勘定科目は、次の中から最も適当と思われるものを選びなさい。
現金 当座預金 普通預金 立替金
前払費用 未収収益 長期前払費用 未払費用
前受収益 預り金 保険料 損益

解答仕訳

借方科目 金額 貸方科目 金額
前払費用
長期前払費用
30,000
60,000
※1
※2
保険料 90,000 ※3

※1 @30,000円×1年=30,000円

※2 @30,000円×2年=60,000円

※3 30,000円+60,000円=90,000円(貸借差額)

解説

 一年基準に関する問題です。

 問題文の「当期首において、向こう4年分の保険料(1年あたり ¥ 30,000 )を前払いし、全額を保険料勘定に計上していた」から、4年分の保険料の全額を保険料で処理していたことが分かります。

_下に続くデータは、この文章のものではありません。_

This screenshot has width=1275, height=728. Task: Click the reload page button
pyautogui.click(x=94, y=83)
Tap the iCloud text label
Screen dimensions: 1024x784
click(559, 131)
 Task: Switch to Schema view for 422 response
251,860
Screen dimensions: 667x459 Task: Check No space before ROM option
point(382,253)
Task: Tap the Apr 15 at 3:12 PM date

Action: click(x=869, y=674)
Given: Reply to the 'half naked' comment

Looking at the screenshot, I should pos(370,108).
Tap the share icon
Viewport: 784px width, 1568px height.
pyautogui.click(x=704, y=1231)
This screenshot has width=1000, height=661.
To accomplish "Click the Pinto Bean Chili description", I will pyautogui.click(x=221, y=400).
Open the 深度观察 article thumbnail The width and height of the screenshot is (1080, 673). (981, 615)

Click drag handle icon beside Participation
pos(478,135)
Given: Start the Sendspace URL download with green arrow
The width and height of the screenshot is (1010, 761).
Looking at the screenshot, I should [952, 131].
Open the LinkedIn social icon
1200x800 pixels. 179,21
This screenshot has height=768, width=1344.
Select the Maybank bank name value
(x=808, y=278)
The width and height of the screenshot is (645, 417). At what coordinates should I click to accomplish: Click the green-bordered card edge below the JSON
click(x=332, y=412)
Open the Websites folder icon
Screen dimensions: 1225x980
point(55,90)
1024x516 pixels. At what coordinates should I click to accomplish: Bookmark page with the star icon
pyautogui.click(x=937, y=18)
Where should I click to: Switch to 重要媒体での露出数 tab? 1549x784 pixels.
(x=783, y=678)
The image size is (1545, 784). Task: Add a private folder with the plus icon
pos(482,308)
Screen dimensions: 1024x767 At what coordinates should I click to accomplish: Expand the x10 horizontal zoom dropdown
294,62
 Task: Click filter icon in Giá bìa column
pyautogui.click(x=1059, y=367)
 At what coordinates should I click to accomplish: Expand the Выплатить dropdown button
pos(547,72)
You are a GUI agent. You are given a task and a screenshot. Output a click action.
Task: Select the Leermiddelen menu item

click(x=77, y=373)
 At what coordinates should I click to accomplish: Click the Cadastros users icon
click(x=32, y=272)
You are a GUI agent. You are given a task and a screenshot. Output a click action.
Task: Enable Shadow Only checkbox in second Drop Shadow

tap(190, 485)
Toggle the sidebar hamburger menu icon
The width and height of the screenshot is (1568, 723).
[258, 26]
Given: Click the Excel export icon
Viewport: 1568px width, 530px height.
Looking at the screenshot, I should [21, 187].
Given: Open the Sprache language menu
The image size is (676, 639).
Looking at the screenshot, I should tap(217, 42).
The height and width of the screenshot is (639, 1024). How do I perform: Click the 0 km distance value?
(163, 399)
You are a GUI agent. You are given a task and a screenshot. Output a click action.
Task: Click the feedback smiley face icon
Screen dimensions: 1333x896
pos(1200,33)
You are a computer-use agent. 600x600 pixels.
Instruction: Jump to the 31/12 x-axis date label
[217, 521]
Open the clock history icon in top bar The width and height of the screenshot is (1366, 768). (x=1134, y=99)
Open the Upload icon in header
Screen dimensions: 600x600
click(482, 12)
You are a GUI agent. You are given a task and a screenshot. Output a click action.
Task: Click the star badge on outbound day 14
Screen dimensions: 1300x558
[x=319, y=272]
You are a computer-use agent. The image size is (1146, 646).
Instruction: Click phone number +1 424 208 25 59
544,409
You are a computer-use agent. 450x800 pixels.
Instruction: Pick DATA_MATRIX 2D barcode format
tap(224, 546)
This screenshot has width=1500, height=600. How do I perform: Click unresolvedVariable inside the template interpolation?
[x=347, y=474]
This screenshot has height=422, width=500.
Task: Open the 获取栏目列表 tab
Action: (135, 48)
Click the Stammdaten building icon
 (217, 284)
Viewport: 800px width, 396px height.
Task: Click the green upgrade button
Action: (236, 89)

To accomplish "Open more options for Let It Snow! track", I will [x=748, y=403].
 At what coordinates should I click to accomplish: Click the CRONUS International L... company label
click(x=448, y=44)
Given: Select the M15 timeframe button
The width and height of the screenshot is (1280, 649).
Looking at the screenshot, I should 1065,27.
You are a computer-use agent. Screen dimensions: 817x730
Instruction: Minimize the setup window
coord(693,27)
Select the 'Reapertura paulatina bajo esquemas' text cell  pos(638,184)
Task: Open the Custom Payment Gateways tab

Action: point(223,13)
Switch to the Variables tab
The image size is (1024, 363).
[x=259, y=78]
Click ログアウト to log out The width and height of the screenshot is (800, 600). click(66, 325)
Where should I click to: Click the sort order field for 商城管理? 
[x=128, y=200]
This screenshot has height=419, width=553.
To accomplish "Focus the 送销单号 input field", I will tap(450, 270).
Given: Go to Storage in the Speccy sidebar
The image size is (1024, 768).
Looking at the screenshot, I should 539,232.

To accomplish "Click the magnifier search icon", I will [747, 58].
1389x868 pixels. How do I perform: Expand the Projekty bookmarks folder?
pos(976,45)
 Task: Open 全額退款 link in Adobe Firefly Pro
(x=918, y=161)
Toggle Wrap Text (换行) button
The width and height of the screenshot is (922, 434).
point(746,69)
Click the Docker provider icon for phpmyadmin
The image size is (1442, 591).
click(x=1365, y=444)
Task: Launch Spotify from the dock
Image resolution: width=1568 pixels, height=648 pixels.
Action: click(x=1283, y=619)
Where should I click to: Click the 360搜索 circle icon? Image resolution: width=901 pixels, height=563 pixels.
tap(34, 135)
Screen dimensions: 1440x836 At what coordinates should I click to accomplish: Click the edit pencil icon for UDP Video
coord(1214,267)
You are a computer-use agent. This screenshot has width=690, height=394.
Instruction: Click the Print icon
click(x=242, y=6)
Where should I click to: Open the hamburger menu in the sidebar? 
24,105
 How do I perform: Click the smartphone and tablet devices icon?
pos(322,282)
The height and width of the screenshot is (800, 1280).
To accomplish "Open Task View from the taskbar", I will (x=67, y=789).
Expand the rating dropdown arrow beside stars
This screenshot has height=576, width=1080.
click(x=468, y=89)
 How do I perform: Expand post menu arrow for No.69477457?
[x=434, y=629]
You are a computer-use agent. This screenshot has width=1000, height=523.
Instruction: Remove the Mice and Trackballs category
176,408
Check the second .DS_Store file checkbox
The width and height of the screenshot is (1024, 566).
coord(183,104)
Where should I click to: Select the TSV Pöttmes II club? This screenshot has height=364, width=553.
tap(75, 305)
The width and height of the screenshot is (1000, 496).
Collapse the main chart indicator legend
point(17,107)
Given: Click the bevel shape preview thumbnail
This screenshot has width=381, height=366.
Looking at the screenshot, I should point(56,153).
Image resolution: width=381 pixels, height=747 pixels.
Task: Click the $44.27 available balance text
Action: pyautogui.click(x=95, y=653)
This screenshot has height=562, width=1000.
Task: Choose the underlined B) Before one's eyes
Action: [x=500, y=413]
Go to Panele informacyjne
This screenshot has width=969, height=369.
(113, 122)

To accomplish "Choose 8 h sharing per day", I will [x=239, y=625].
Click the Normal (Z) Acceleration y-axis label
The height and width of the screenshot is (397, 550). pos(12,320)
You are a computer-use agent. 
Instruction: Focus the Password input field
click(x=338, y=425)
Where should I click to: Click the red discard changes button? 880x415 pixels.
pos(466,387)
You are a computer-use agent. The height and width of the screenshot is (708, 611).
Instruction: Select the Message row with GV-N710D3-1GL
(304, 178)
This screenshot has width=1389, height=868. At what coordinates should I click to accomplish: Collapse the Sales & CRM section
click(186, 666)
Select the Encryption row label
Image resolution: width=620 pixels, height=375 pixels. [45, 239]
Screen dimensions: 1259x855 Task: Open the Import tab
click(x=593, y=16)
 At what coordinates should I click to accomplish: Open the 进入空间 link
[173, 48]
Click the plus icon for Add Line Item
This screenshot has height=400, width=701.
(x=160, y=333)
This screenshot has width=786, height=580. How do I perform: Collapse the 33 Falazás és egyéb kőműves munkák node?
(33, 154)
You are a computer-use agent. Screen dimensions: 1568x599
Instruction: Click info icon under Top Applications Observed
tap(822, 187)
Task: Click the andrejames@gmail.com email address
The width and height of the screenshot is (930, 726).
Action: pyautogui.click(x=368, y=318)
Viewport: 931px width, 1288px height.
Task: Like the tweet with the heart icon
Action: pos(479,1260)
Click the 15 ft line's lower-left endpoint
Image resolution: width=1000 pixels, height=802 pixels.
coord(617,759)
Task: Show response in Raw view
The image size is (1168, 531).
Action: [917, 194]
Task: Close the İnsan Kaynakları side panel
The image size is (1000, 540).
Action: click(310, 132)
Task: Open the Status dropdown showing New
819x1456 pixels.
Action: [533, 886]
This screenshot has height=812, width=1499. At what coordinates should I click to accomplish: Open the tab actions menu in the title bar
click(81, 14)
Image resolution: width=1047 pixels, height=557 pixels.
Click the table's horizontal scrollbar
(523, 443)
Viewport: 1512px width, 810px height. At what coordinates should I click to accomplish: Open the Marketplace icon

4年分の保険料=@30,000円×4年=120,000円

参考:保険料支払時の仕訳
(借)保険料 120,000
 (貸)普通預金など 120,000

 上記の仕訳を踏まえたうえで、問題文に「決算にあたり、一年基準を適用して保険料を適切な勘定に振り替える」とあるので、一年基準により保険料を適切な勘定科目に振り替えます。

  • 一年基準による分類
    • 当期にかかる保険料:保険料(費用)
    • 決算日の翌日から起算して1年以内の期間にかかる保険料:前払保険料(流動資産)
    • 決算日の翌日から起算して1年超の期間にかかる保険料:長期前払保険料(固定資産)

 本問の場合、当期首に4年分の保険料を支払っているので、1年分は当期にかかる保険料として処理し、もう1年分を決算日の翌日から起算して1年以内にかかる保険料として処理し、残りの2年分を決算日の翌日から起算して1年超の期間にかかる保険料として処理します。

 よって、保険料として処理していた120,000円のうちの1年分(30,000円)を前払費用に振り替え、2年分(30,000円×2年)を長期前払費用に振り替えます。

解答:決算時の仕訳
(借)前払費用 30,000
(借)長期前払費用 60,000
 (貸)保険料 90,000

参考:翌年度の処理

 まず、期首において再振替仕訳(決算時の仕訳の逆仕訳)を行います。

参考:再振替仕訳
(借)保険料 90,000
 (貸)前払費用 30,000
 (貸)長期前払費用 60,000

 次に、決算時の仕訳を考えます。前期末の決算と同様に、借方に計上した保険料90,000円を適切な勘定科目に振り替えます。

 1年分は当期にかかる保険料として処理し、もう1年分を決算日の翌日から起算して1年以内にかかる保険料として処理し、残りの1年分を決算日の翌日から起算して1年超の期間にかかる保険料として処理します。

 よって、保険料90,000円のうちの1年分(30,000円)を前払費用に振り替え、もう1年分(30,000円)を長期前払費用に振り替えます。

参考:決算時の仕訳
(借)前払費用 30,000
(借)長期前払費用 30,000
 (貸)保険料 60,000
管理人

一年基準による分類は、第1問の仕訳問題だけでなく第2問・第3問で出題される可能性もあります。完ぺきに押さえておきましょう。